**What to produce**
The result should be every line of the listing that holds the word "agent".

*** Excerpted data Section Begins ***

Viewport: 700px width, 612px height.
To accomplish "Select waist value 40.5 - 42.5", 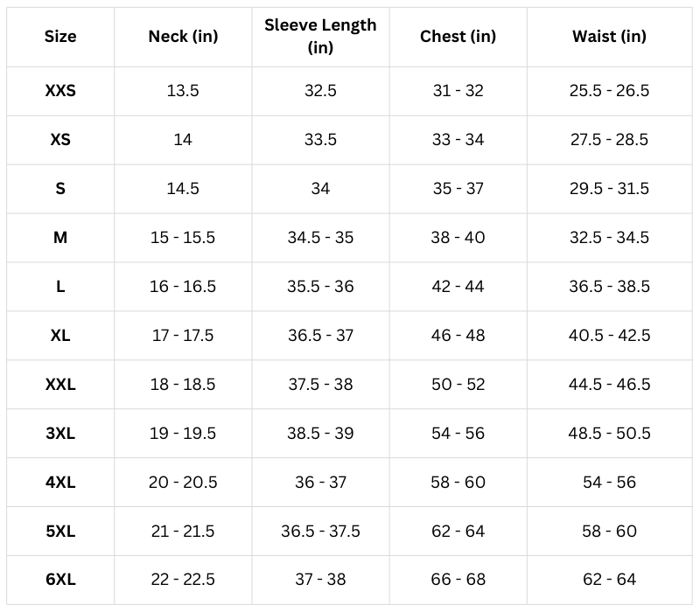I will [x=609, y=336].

*** Excerpted data Section Ends ***
*** Excerpted data Section Begins ***

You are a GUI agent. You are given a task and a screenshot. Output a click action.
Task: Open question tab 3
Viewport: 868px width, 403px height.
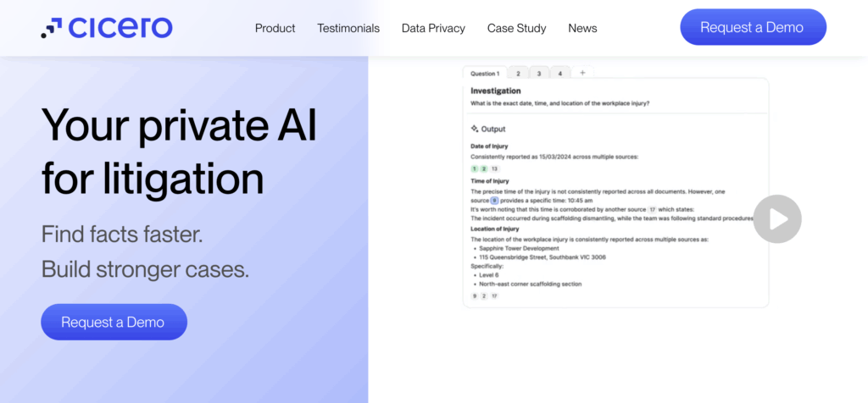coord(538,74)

*** Excerpted data Section Ends ***
*** Excerpted data Section Begins ***

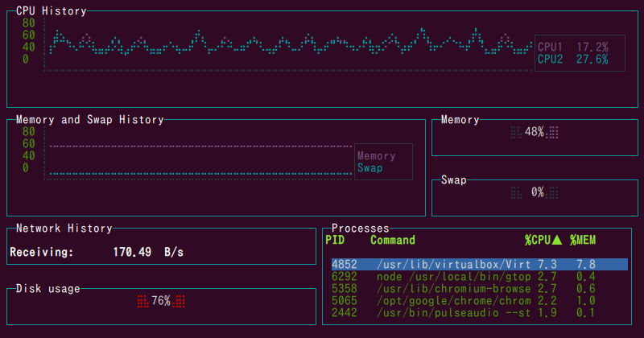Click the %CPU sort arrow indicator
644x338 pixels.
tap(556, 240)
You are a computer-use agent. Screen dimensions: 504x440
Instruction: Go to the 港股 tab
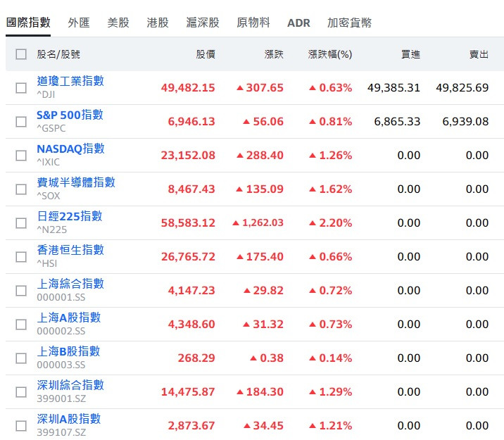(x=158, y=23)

*** Excerpted data Section Ends ***

**Solution for this problem**
You are a GUI agent. You are given a task and a screenshot. Output a click action.
You are a computer-use agent. Screen dimensions: 504x440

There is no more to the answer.